Just how much radiation will cause injury to my body?
Obvious injury such as skin burn, loss of hair and cataracts may be produced after doses of several hundred rems have been received in a short time such as one day. At low doses such as a few rems the only possible injury is long delayed cancer, but the possibility is very small. Depending on the assumption made, the risk has been estimated by expert committees as about 2 in 10,000 persons over a lifetime after receiving 1 rem of radiation dose to the entire body.
How much danger, if any, are x-ray technicians in, if they work with radiation for their entire lifetime?
The "danger" to which an x-ray technician is exposed, resulting from contact with radiation during a working lifetime, is very small. If the typical radiation exposure of about 0.5 rem per year is received, no observable effects are expected.
Is it true that there is no dose below which there is no damage to cells?
This is not clearly known but may be true. Even very small amounts of ionizing radiation can produce damage at the sub-microscopic level in some of the exposed cells. Whether this damage affects the properties of the cell, such as its ability to divide or its transformation to a malignant form, depends or many factors including where the damage occurs, the extent of the damage, and healing ability of the cell. It is clear, however, than the malignant transformation of a cell is extremely unlikely at low doses.

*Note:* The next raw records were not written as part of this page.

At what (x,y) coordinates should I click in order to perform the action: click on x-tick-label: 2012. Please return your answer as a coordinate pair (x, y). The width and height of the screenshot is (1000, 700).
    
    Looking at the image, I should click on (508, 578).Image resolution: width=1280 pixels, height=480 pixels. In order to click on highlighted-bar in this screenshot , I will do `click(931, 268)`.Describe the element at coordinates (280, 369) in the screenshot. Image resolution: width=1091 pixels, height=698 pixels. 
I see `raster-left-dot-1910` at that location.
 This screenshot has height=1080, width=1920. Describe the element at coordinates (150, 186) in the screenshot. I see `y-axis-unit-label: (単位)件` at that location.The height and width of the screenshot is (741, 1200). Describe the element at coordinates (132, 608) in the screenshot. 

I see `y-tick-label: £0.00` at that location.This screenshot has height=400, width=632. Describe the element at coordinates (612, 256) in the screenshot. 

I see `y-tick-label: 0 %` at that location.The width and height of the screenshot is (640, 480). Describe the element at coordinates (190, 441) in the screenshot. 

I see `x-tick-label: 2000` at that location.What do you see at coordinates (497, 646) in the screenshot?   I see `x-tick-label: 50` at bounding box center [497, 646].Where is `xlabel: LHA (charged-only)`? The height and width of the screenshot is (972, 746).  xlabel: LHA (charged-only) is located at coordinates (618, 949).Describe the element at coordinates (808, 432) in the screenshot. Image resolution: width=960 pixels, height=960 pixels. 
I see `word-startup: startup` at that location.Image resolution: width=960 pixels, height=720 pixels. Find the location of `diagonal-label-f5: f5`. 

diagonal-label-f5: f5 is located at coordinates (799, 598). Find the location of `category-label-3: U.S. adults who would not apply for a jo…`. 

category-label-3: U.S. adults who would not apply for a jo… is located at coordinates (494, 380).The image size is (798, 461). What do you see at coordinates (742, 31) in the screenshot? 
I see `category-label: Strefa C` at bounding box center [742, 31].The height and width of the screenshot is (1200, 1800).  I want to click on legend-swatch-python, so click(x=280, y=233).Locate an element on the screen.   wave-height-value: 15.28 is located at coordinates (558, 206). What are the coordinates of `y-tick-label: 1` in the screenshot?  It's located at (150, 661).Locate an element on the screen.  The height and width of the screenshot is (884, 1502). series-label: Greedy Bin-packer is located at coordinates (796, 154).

What are the delayed effects on people of low and moderate doses of x-rays?
In the great majority of persons there is no evident effect, immediate or delayed. However, there is a very small chance that cancer may develop after a delay of several or many years, and that genetic effects may appear in future generations.
How much radiation is considered an acceptable level exposure? How were these levels arrived at?
The acceptable level depends on who you are, where you are, your age, and a judgement on whether that level can readily be reduced. There are maximum permissible exposure levels which have been promulgated by the International Commission on Radiological Protection and in the USA by the National Council on Radiation Protection and Measurements. These recommended levels have been endorsed by various federal agencies such as the Nuclear Regulatory Commission, by State governments and by numerous employers. There are dose limits for the whole body and for specific organs of the body. The limits are different for persons who are occupationally exposed and persons who are not occupationally exposed but are in the vicinity of radiation sources; for the whole body these limits are 5 rem per year and 0.1 rem per year, respectively. The limit to persons younger than 18 and the fetus in occupationally exposed pregnant women is 0.5 rem per year.
Very few occupationally exposed persons receive the 5 rem limit per year. The national average for occupationally exposed persons is less than 0.5 rem per year. All such persons carry a radiation monitor. It is a requirement of the Nuclear Regulatory Commission that radiation doses received occupationally must be reviewed periodically by radiation safety personnel and that efforts be made to maintain such doses at levels which are "as low as reasonably achievable."
These maximum levels were arrived at by considering combined cancer and genetic risk from radiation and choosing a dose level such that radiation work would carry a risk comparable with the less hazardous occupations in our society. The general public limit has been set somewhat arbitrarily at 50 times less than the occupational limit with an average to the whole population not to exceed 170 millirem per year which is somewhat less than an additional background dose.